The July 2026 Carteret incident is neither the first nor the most severe whale-vessel collision in New Jersey’s recent maritime record. Last summer, in August 2025, a whale breached in Barnegat Bay and struck a vessel, throwing a woman into the water. In 2020, near Seaside Park, a humpback whale surfaced beneath a 25-foot commercial fishing boat, capsizing it and sending two fishermen into the surf. The population of humpback whales in the waters off New Jersey and New York has increased significantly over the past decade, a consequence of improved protections under the Marine Mammal Protection Act and the partial recovery of the Atlantic humpback population after the decimation of the commercial whaling era. The same waters through which the 1916 shark attacks occurred, through which the tall ships of the Sail 4th 250 celebration passed this week, and through which Carteret Marine Unit 2 was transiting on the Fourth of July, are now regularly patrolled by humpback pods whose presence has made encounters with recreational and working vessels a recurring rather than exceptional maritime event. The New Jersey coast and its adjacent bays have always been ecologically active in ways that human activity in the same water has not always sufficiently respected. The Carteret whale strike is the most dramatic reminder in recent memory of that persistent reality.

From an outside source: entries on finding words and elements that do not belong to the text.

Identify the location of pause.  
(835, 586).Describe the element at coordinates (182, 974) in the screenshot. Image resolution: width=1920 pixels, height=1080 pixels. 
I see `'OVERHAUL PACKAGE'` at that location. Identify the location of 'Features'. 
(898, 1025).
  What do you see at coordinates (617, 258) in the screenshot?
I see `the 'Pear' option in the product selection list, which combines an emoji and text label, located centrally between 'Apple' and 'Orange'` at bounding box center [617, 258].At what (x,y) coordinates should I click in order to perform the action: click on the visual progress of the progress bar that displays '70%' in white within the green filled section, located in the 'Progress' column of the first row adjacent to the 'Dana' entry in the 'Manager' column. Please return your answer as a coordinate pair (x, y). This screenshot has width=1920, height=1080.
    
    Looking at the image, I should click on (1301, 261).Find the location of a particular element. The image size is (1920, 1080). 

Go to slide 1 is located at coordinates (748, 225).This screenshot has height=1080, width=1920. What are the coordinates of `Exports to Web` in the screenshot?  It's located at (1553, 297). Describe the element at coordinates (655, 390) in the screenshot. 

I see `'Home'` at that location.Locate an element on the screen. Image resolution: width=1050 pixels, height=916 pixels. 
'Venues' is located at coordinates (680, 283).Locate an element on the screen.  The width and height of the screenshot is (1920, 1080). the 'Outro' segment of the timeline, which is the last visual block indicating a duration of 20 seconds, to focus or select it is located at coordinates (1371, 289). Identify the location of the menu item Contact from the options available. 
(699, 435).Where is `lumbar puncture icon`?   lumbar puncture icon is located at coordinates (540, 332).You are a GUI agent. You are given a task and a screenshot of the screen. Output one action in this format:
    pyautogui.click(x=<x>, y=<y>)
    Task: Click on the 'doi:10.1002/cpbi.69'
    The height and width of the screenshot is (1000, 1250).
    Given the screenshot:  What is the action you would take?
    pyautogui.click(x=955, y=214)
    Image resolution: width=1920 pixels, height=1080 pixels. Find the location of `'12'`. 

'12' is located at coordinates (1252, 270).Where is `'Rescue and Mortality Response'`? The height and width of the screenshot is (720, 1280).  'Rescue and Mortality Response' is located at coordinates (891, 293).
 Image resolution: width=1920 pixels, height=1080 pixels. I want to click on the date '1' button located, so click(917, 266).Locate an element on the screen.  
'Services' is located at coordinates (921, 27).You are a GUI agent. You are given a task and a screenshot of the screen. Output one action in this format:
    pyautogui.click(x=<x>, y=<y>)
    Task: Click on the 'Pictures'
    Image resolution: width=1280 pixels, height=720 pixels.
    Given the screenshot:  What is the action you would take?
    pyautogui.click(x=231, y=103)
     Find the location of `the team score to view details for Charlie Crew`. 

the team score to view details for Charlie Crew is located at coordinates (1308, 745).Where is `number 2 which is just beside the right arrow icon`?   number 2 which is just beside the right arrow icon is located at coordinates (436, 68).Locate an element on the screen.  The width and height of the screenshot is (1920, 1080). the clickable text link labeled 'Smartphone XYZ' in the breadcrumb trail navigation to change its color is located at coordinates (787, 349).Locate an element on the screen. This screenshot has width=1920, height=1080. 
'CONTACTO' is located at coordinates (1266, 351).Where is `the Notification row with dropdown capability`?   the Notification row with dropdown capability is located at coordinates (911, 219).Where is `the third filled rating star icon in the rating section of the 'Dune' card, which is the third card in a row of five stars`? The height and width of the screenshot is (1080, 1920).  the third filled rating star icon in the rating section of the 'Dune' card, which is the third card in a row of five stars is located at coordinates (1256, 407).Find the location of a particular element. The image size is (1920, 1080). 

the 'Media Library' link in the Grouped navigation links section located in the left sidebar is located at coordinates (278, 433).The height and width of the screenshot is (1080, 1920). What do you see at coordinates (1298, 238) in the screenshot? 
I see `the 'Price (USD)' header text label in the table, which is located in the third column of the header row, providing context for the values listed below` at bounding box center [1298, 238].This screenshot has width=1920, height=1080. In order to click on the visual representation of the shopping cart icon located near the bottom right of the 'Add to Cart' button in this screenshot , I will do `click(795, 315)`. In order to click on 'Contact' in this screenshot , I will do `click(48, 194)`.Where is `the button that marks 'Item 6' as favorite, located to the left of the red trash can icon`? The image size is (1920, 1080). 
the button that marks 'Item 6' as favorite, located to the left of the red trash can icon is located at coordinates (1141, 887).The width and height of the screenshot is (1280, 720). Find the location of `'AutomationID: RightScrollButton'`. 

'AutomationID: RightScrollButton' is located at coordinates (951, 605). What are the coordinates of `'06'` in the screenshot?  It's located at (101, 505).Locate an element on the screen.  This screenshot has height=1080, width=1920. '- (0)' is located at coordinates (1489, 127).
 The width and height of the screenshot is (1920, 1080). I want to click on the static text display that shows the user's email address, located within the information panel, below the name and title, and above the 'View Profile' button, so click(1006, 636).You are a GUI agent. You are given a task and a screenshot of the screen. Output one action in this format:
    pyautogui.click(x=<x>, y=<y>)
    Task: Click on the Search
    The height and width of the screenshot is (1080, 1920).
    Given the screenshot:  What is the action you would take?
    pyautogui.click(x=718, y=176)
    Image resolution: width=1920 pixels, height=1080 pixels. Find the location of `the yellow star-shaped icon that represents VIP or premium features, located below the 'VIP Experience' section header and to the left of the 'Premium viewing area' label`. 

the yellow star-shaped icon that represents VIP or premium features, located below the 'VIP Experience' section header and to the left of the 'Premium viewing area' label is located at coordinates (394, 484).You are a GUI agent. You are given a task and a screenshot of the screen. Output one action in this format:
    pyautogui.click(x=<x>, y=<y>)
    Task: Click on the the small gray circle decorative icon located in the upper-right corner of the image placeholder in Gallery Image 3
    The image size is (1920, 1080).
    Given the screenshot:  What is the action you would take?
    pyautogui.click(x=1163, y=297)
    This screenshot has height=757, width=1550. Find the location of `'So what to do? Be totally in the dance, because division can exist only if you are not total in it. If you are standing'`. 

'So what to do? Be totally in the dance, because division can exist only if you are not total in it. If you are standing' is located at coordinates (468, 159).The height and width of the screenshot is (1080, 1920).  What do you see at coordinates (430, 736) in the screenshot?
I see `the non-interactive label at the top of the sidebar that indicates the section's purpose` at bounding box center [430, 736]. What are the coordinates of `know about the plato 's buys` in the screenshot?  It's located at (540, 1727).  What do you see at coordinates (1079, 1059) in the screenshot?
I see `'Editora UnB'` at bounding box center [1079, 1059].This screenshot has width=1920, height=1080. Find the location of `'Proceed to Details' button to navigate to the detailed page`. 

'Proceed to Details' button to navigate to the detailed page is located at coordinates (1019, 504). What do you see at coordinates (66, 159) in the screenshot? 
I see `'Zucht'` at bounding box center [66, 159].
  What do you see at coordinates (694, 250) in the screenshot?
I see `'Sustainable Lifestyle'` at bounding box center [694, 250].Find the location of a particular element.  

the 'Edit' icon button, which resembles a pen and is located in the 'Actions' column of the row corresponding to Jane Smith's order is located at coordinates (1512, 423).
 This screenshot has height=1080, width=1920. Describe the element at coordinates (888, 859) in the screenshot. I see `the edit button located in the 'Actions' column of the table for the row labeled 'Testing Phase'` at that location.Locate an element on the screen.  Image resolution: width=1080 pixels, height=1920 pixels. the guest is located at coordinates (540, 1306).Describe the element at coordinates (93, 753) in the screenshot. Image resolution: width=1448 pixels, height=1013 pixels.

The Carteret Fire Department’s Marine Unit 2 is a loss — a purpose-built rescue vessel that the department will need to replace, a cost that falls on a small Middlesex County municipality — and the firefighters who abandoned it in Raritan Bay on the afternoon of July 4 are, by all accounts, doing as well as anyone could be expected to after their boat sank under them. Mayor Reiman’s statement called for the incident to serve as a reminder to all boaters to wear life jackets. It is a reasonable and appropriate reminder. It does not fully account for what the incident actually means in the broader context of a coastline whose marine encounters are becoming more frequent and less predictable with each passing summer, and whose emergency responders will need to expand their operational planning to include threats that the Standard training curriculum still categorizes as something no one anticipates.